Wann haben wir den Planeten Erde verlassen und sind in Orwells Alptraum eingetreten?

Selbst linksgerichtete Journalisten sind entsetzt - und das sollten sie auch sein. Michael Tracey hat den Brief, der am 19. Dezember gesendet wurde, auf Twitter veröffentlicht.


Es folgt die Übersetzung der obigen Twitter-Nachricht von Tracey (Post 1) über den Brief des Anwalts für den Geheimdienstausschuss des US-Senats (Post 2):
Post 1: Jeder von "russischer Abstammung" ist nun ein potentielles Ziel für den Geheimdienstausschuss des Senats [Link].

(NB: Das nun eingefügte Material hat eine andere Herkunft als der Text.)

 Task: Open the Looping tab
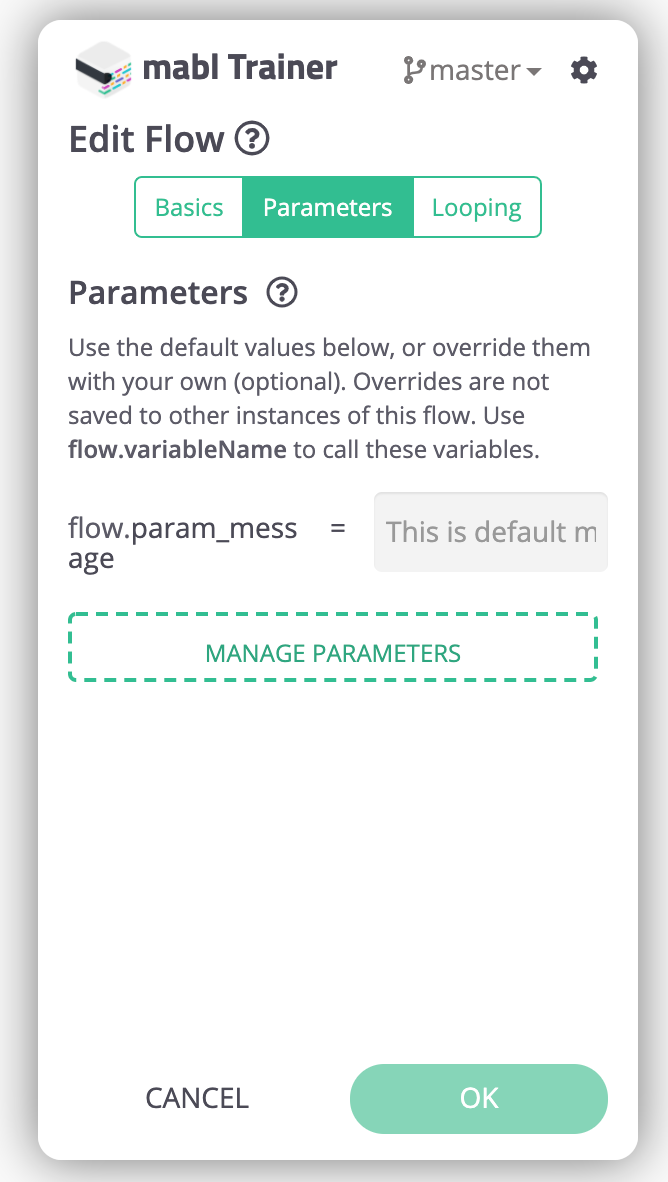[x=476, y=207]
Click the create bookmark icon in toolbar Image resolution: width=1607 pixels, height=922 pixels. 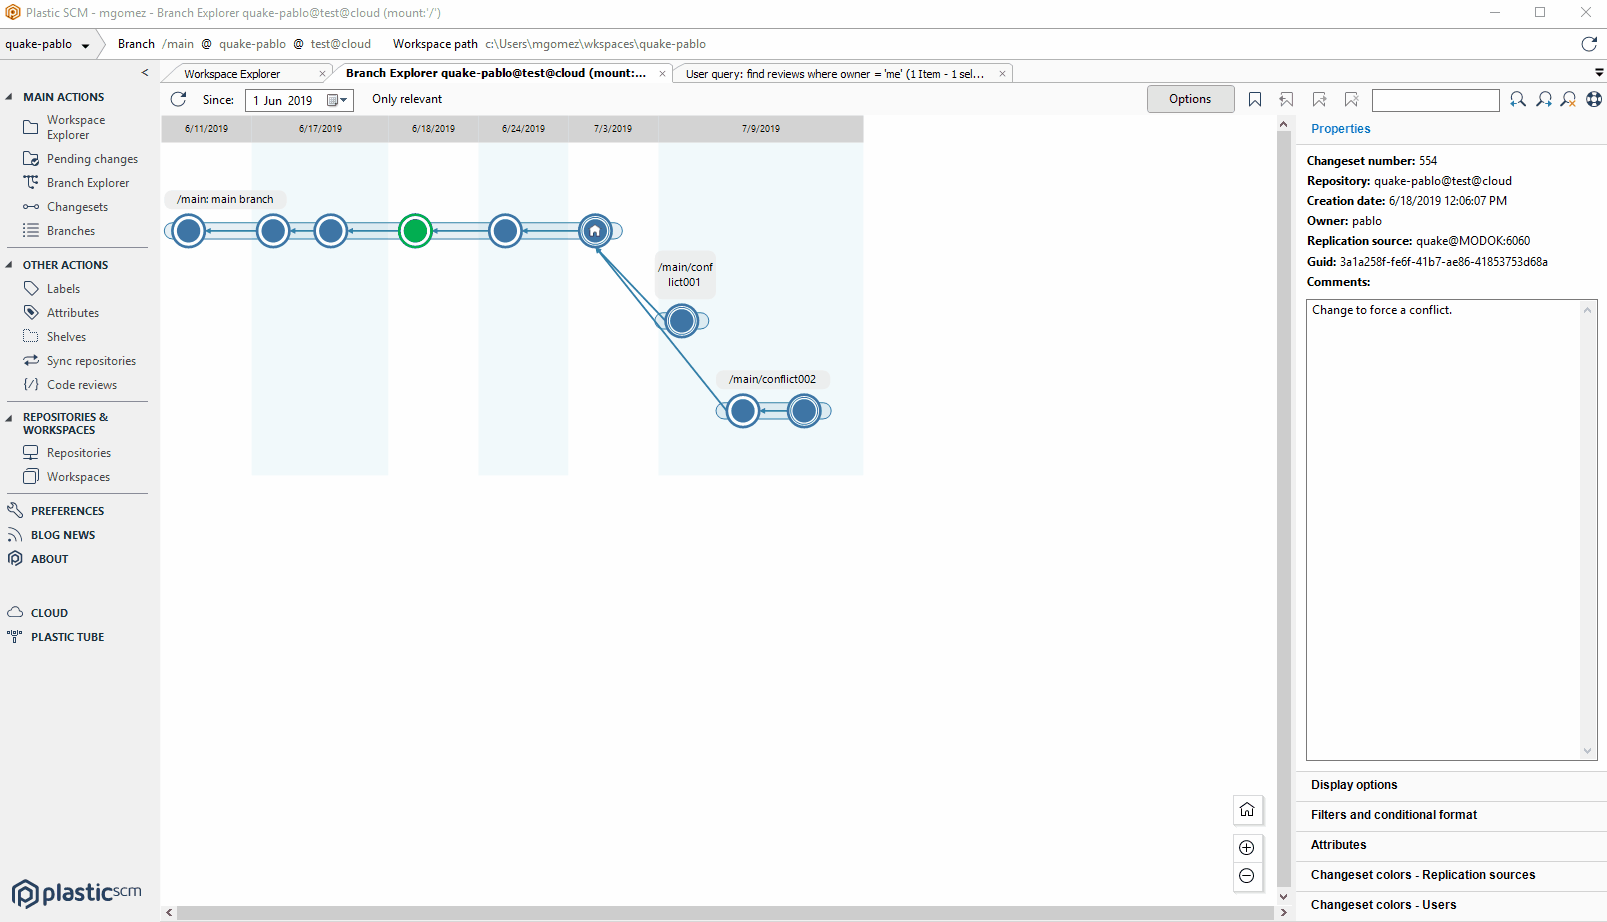click(1255, 99)
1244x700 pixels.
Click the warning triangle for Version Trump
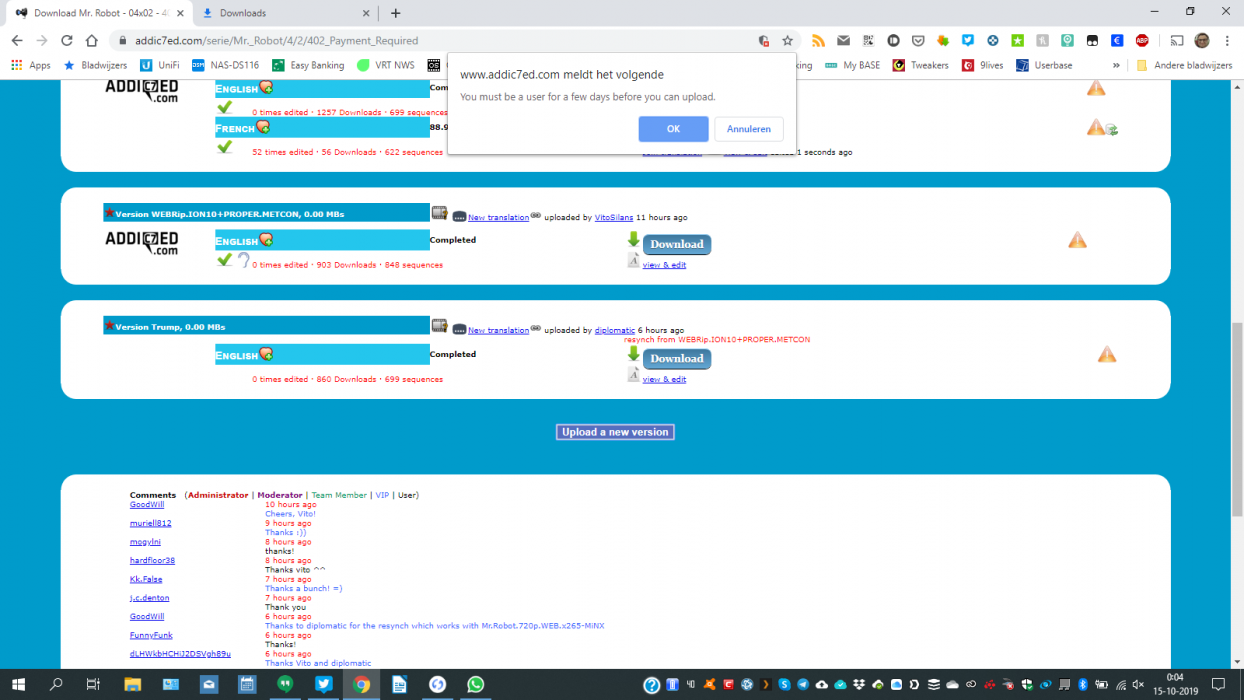1107,353
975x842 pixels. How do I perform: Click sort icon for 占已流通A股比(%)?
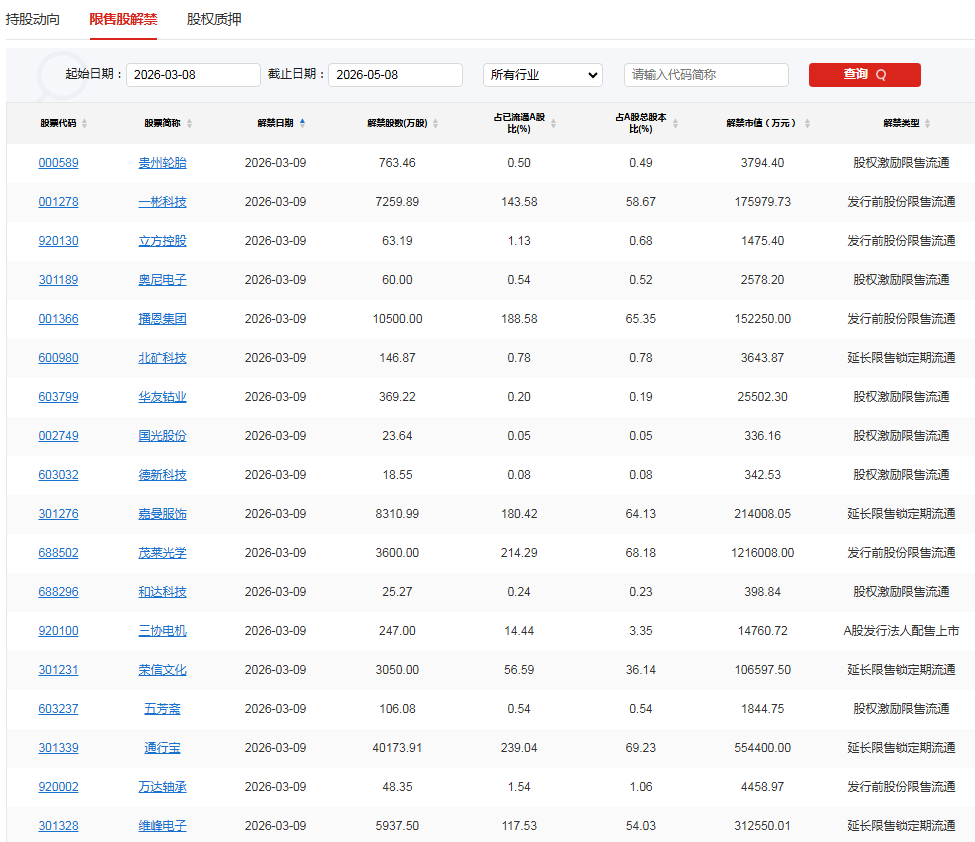pos(554,124)
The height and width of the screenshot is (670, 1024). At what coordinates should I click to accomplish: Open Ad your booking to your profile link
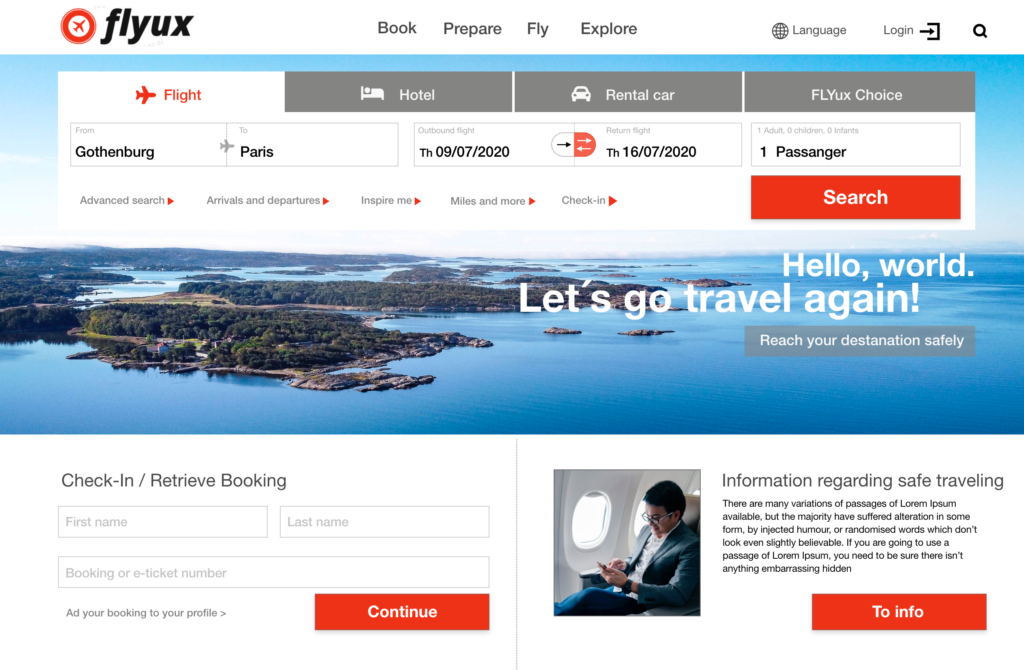pos(146,613)
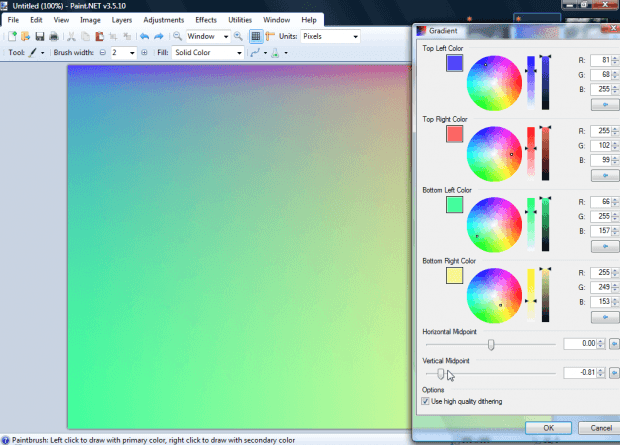Toggle Use high quality dithering checkbox
The image size is (620, 445).
coord(425,401)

Post 2: Hier ist die E-Mail, in der ein Topanwalt des Geheimdienstausschusses des Senats darlegt, dass "russische Abstammung" eine Person für Ermittlungen interessant macht [Link]
E-Mail:

Robert,

ich habe versucht in Ihrem Büro anzurufen, damit wir reden können. Ich habe Ihrem Assistenten eine Nachricht hinterlassen. Die Klausel, über deren Verkürzung wir diskutierten, stellte klar, dass die Phrase aus dem Brief des Ausschusses vom 27. Juli, "Russische Personen", so gelesen werden könne, dass sie sich auf Personen beziehe, von denen Herr Johnson weiß, dass sie von russischer Nationalität oder Abstammung sind oder von denen er Grund hat, das zu glauben.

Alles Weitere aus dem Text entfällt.